We spoke to the Notts student whose dissertation on sexual harassment at university went viral
‘Sexual harassment is the most common experience women share’
Since the COVID-19 pandemic meant that final year students were unable to take their dissertation photo on campus, they have been taking them at home (typically in golden hour) and posting them on social media as an alternative graduation celebration.
When Karishma Hauzare, final year Sociology and Criminology, did the same and uploaded her lockdown dissertation photos to Twitter, she never expected for them to blow up and amass 30k retweets and a whopping 200k likes.
Karishma’s dissertation is entitled “‘He was trying to flirt’: An exploration of male university students’ understanding of sexual harassment.” When asked why she chose this as her dissertation topic, Karishma told The Nottingham Tab that her advisor told her to a pick a topic that made her angry, so it was an obvious decision for her to pick sexual harassment. “I wanted to explore how male university students understand sexual harassment in a male to female scenario”, Karishma told The Nottingham Tab.
Although acknowledging that men can also be the victim of sexual harassment and women the perpetrator, Karishma said: ” When talking to my female friends I felt that sexual harassment in passive and more obvious forms is just an every day occurrence, I just wanted to understand why boys felt the need to touch my lower back to move past me in a club”.
Unfortunately, despite many movements such as Me Too and protests, Karishma noted that “sexual harassment is [still] the most common experience women share”.

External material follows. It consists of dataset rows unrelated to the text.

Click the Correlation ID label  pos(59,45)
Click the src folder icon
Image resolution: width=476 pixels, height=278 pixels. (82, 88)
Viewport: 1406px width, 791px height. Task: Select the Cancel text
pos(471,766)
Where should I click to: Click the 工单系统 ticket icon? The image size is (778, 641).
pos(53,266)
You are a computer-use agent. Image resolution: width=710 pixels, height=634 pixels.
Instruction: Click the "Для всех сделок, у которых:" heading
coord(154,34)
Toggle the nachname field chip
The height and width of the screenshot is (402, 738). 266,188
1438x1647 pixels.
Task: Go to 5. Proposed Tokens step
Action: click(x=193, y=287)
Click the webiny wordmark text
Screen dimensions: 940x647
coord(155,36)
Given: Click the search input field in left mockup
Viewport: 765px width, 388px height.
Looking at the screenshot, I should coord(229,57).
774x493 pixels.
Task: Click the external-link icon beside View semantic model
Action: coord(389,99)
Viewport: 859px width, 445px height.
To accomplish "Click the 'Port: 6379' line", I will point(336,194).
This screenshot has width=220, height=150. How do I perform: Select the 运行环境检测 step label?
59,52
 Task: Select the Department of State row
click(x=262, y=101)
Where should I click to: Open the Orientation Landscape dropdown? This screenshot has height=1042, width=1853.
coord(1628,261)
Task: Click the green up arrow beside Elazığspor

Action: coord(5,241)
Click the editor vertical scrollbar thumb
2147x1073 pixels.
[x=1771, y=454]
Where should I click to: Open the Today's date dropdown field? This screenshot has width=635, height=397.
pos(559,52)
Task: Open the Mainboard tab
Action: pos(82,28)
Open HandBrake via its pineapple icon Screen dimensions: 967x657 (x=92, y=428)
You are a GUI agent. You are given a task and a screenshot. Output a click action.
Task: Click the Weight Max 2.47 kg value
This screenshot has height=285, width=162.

Karishma said that she never expected her tweet to go viral and had originally uploaded it just for her friends to see and because she was proud of her work. The majority of the feedback she received has been positive but as with anything shared on the internet, there were a few negative comments, “most of them were from men who were pointing out I had forgotten an apostrophe in my title and couldn’t let it go.”
Karishma hopes that from her dissertation and the fact its gone viral “that a conversation and sense of reflection can occur among males in general”.
She also added that she did include the initially forgotten apostrophe before officially handing in her dissertation.